混合セル環境を実現するには、次の 2 つの方法があります。
  1. 既存システムのインクリメンタル・ノード・マイグレーションを実行します。
    1. デプロイメント・マネージャーをバージョン 9.0 にマイグレーションします。デプロイメント・マネージャーは、ノードの最高バージョンのレベルでなければなりません。前バージョンのノードを持っている場合、このデプロイメント・マネージャーのマイグレーションによって、WebSphere Application Server の最高バージョンで混合セルが作成されます。
    2. 一度に 1 つのノードをこの新しい最高バージョンにマイグレーションする場合、そのセルは、WebSphere Application Server の最高バージョンのセルになります。
      注: このセルは、デプロイメント・マネージャーよりも高いバージョンにできません
  2. バージョン 9.0 にデプロイメント・マネージャーをマイグレーションしてから、古いバージョンのノードを新しいバージョンのデプロイメント・マネージャーに統合します。このような形式のマイグレーションがサポートされるのは、 バージョン 7.0 以降 のノードのみです。
    1. まず、デプロイメント・マネージャーをバージョン 9.0 にマイグレーションします。デプロイメント・マネージャーは、ノードの最高バージョンのレベルでなければなりません。
    2. 次に、ノードを バージョン 7.0 以降 から新しい最新バージョンのデプロイメント・マネージャーに統合できます。
    トラブルの回避 (Avoid trouble) トラブルの回避 (Avoid trouble): インクリメンタル・マイグレーションのこの方法を実行すると、システムは混合セル環境になり、ノードはバージョン 9.0 のデプロイメント・マネージャーによって管理されます。マイグレーション計画には、最終的にすべてのノードのバージョン 9.0 レベルへのマイグレーションを含める必要があります。これによって一貫性のあるノードの管理ができるようになります。gotcha

既存の機能は、混合セル環境で引き続き使用できます。既存アプリケーション実行などの適切な操作や、addNode、混合クラスターの作成、システムの構成、Mbean の呼び出し、アプリケーションのデプロイなどの管理操作の実行ができます。混合セル環境の新機能サポートは、機能、優先度、および使用可能なリソースなどに基づいて個別に決まります。

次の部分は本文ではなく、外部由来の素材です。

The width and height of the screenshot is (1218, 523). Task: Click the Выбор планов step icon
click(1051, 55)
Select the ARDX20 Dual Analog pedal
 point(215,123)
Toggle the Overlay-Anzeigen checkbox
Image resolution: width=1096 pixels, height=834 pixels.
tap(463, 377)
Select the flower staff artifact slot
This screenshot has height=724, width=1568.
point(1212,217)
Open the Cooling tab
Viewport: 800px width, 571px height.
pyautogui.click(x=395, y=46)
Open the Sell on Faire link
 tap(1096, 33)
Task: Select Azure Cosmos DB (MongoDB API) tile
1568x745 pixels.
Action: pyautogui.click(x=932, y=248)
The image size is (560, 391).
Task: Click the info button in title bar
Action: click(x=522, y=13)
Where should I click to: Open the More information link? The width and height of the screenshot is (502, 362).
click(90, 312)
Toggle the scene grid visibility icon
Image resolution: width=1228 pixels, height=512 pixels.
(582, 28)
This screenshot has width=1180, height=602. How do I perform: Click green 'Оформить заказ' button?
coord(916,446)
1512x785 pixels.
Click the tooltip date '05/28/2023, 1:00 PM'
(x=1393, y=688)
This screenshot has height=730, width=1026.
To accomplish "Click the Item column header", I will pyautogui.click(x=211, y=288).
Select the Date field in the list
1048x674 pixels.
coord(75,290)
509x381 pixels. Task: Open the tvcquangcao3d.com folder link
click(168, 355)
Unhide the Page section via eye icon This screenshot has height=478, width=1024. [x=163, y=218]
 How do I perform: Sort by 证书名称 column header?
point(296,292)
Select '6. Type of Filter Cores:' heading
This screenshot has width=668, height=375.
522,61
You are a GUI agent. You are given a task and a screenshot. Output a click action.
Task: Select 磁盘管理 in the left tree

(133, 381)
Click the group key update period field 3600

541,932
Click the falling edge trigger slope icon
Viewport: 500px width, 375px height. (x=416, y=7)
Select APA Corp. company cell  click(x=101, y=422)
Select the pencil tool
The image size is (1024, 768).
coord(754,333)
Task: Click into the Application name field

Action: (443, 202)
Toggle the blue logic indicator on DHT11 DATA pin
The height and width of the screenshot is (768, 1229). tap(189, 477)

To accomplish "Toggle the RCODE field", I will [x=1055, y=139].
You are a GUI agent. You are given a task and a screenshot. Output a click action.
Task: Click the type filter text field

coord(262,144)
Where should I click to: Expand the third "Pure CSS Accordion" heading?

トラブルの回避 (Avoid trouble) トラブルの回避 (Avoid trouble): 混合セル環境で実行中のクライアントで、ターゲット・クラスターのクラスター・メンバーに関するポート情報が失効してしまう状況が突然発生することがあります。この状況が最もよく起こるのは、すべてのクラスター・メンバーのポートが動的ポートで、要求が送信されていない期間中にそれらのすべてのクラスター・メンバーが再始動された場合です。 このような場合、クライアント・プロセスは、結果的に、 ノード・エージェントにルーティングしてクラスター・メンバーの新しいポート・データを受信し、 その新しいポート・データを使用してクラスター・メンバーにルーティングしようとします。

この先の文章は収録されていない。